Despite this apparent absence, many doctors still see cause for worry.

"We can break the cycle of polio, but we will fail if we don’t achieve success in immunising the whole community at the same time," says paediatrician Dr. Mohammed Ahmed Khalil.

He also fears that health authorities may let down their guard too soon. Even if polio is officially eradicated in Egypt by the end of the year, the vaccine used in the current campaign will continue to pose a threat for many years, Khalil says.

Unlike the IPV (inactivated polio vaccine) used in earlier campaigns, the weakened OPV (oral polio vaccine) can revert to its infectious form and spread in the environment.

"The IPV is a solid injection to the stem cell and the immunised person can never get polio in their life," says Khalil. "But when a person is immunised by the OPV the individual continues to secrete the OPV in their stool, which enters the water system."

Khalil maintains that the only way to prevent recurrent outbreaks of polio is to follow up the OPV campaign with a costlier IPV campaign. "This will give us solid immunity and ensure successful eradication."

Egypt’s health ministry and the United Nations Children’s Fund (UNICEF) are now preparing to launch what a health official called "the final drive" to eradicate polio in Egypt. More than 100,000 trained medical teams will be deployed to administer three doses of the OPV to 10 million children.

The first round of vaccinations to begin Feb. 23 will primarily target children living in and around Cairo. Subsequent national immunisation days (NIDs) will target all children under five nationwide.

Egypt has held NIDs annually since 1989. Vaccination teams work out of schools, community centres and health clinics to ensure that every child receives the polio vaccine.

The last three years have seen a shift to a door-to-door strategy that is more extensive, but far more challenging to coordinate in a country of 70 million people.

"Vaccination teams have to go to every apartment and knock on every door to find out if they have received the vaccine," says UNICEF spokesman Simon Ingram. "If nobody is home they have to come back again. The teams put coloured stickers on the doors to indicate the status of the household. It’s an enormous task."

According to WHO records, Egypt’s last confirmed new case of polio was in June 2003. If no new cases are reported, the agency is expected to change Egypt’s polio status to "eradicated" later this year.

As eradication becomes increasingly imminent, surveillance takes on increased importance to quickly identify and contain any outbreaks.

The decline in polio cases presents also an unusual challenge in training doctors to recognise the symptoms and treat the disease.

"Examination of new cases and teaching the disease to medical students is part of my job, (but) I have not seen any new case of polio since five years," says assistant professor of paediatrics at Assiut University, Dr.
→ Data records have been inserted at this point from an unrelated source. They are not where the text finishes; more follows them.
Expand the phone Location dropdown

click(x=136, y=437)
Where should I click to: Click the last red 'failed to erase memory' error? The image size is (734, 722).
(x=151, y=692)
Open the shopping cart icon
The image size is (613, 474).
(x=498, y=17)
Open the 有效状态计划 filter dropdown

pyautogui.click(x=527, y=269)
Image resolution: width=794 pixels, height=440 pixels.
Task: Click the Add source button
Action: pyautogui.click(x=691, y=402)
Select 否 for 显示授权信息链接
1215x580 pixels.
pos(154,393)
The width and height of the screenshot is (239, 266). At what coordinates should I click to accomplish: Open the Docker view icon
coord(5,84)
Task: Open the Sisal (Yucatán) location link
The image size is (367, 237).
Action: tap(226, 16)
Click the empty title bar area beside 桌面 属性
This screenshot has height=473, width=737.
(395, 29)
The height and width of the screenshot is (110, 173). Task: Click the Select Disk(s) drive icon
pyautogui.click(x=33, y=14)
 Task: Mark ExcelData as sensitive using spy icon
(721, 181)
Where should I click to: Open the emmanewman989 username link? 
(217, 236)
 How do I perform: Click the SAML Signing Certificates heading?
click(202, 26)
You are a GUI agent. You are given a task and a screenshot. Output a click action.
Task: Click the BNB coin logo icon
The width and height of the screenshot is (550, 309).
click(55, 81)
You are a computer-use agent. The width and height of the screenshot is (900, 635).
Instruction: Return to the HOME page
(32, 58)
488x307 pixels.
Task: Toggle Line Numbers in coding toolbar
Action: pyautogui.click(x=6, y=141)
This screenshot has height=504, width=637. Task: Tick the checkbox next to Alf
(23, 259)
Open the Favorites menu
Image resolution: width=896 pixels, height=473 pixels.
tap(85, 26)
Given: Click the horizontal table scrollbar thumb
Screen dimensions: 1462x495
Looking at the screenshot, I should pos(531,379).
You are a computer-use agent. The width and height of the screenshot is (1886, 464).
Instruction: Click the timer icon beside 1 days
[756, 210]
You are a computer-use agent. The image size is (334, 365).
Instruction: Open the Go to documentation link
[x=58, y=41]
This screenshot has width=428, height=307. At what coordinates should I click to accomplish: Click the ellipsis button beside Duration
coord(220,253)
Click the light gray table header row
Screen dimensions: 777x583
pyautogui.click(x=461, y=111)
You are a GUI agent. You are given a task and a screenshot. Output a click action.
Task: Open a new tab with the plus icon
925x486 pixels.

Salah El-Din Amry. "We now teach students, house officers, and postgraduate candidates…theoretically."

Egyptians are meanwhile excited about the possible end to the scourge. Mother of two Sherine Zakaria has seen significant progress since the polio eradication campaign began in the late 1980s.

"I remember when I went to school, there was always at least one student in every classroom who had polio," she said. "My sons have never seen a child crippled by polio. I hope they never have to."